Supply charges offer more opportunities for savings:
- Shop for competitive rates: In deregulated markets, compare plans from multiple retail providers. Use your state’s official comparison website (like PowertoChoose.org in Texas or PA Power Switch in Pennsylvania) and read the Electricity Facts Label carefully.
- Lock in fixed rates: When wholesale energy prices are low, signing a 12- or 24-month fixed-rate plan can protect you from price spikes.
- Energy efficiency: Using less electricity reduces the supply charge dollar-for-dollar. LED bulbs, efficient appliances, and improved insulation all help.
- Solar generation: Producing your own power reduces the amount you need to buy from the supply market. In states with net metering, excess generation offsets your supply charges at the retail rate.
- Community solar: If rooftop solar is not an option, community solar subscriptions can provide supply charge savings of 5% to 15% in participating markets.
Delivery and Supply on Natural Gas Bills
Natural gas bills follow the same delivery vs. supply structure as electricity, though the terminology differs slightly:
- Delivery is often called “Distribution” and covers the local pipeline infrastructure.
- Supply may be called “Gas Cost Recovery” (GCR), “Cost of Gas” (COG), or “Procurement Charge.”
The split on natural gas bills tends to skew more toward supply than electricity, because natural gas is a commodity whose price fluctuates with market conditions. In winter 2022–2023, for example, some customers in the Midwest saw supply charges that were 200% to 300% higher than the previous winter due to global natural gas price spikes, while delivery charges remained flat.
Frequently Asked Questions
What is the difference between delivery and supply charges?
Delivery charges cover the infrastructure (wires, pipes, meters, substations) that transport energy to your home. Supply charges cover the actual cost of generating or purchasing the energy itself. Together, they make up the energy portion of your bill before taxes and fees.
Why is my delivery charge higher than my supply charge?
In some regions — particularly the Northeast — delivery charges exceed supply charges because of aging infrastructure requiring expensive upgrades, high population density distribution costs, and legacy costs from deregulation transition periods. Delivery charges are also rising faster than supply charges nationwide as utilities invest in grid modernization.
Can I switch my delivery provider?
No. The delivery function is a regulated monopoly. Only the company that owns the infrastructure serving your address can deliver energy to your home. In deregulated markets, you can only choose your supply provider.

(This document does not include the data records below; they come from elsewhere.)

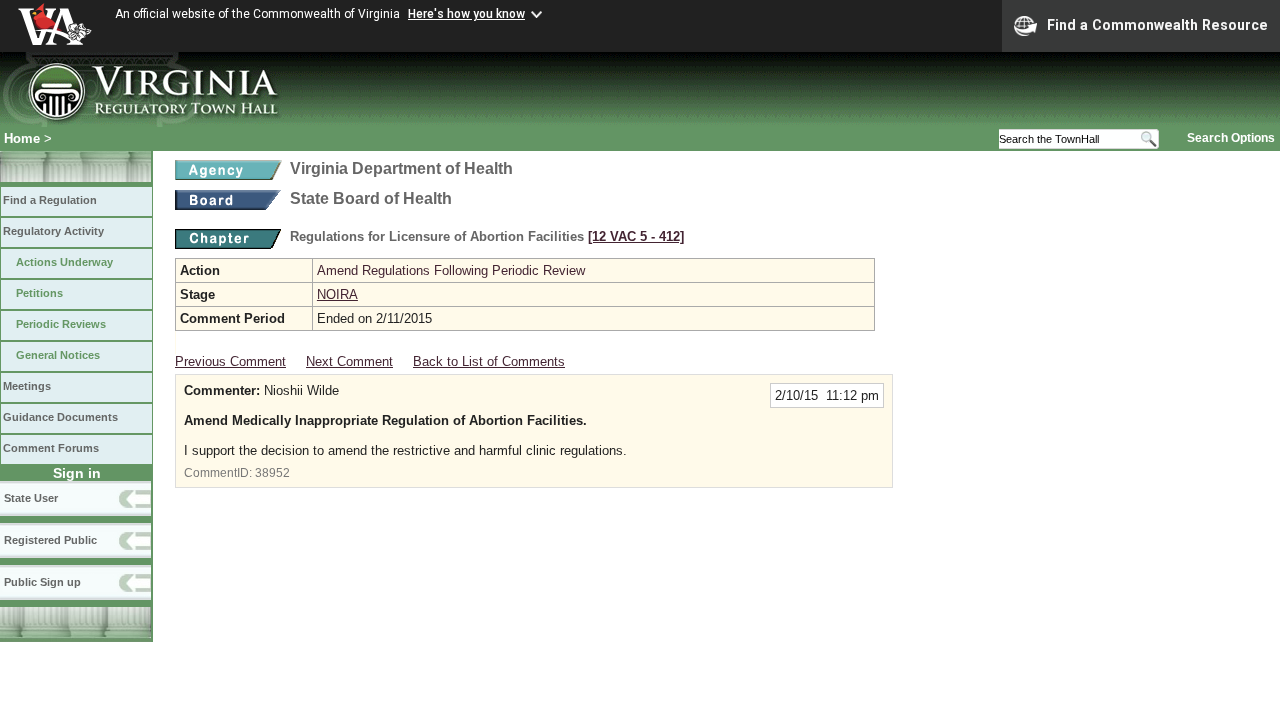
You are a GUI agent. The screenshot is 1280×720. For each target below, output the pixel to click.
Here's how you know (466, 14)
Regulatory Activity (53, 231)
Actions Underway (64, 262)
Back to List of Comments (489, 361)
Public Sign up (42, 582)
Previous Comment (230, 361)
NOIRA (337, 294)
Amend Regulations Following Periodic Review (451, 270)
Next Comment (349, 361)
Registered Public (50, 540)
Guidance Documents (60, 417)
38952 (272, 473)
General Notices (58, 355)
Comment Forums (51, 448)
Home (22, 138)
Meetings (27, 386)
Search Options (1231, 138)
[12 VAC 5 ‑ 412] (636, 236)
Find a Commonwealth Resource (1157, 25)
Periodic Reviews (61, 324)
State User (31, 498)
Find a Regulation (50, 200)
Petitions (39, 293)
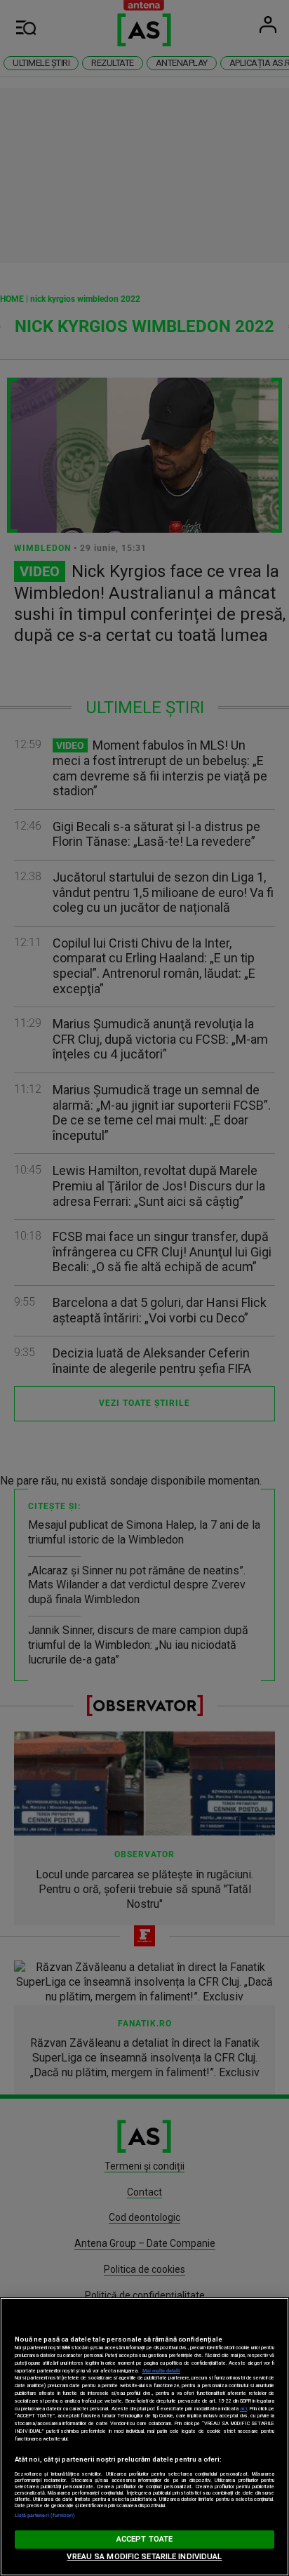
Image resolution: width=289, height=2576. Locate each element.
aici (243, 2408)
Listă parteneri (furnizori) (45, 2515)
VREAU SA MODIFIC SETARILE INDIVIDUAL (144, 2556)
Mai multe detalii (161, 2371)
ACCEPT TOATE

Do solar panels reduce my delivery charge?
Solar panels primarily reduce your supply charge by offsetting purchased electricity. They may also reduce the variable per-kWh portion of your delivery charge. However, most utilities impose a minimum customer charge or minimum delivery charge that solar cannot eliminate.
Should I choose a fixed or variable supply rate?
Fixed rates provide price certainty and are usually recommended when wholesale energy prices are stable or trending upward. Variable rates can be cheaper during periods of falling prices but expose you to spikes. In 2026, with relatively stable natural gas prices, 12-month fixed-rate plans are generally the safest choice for budget-conscious consumers.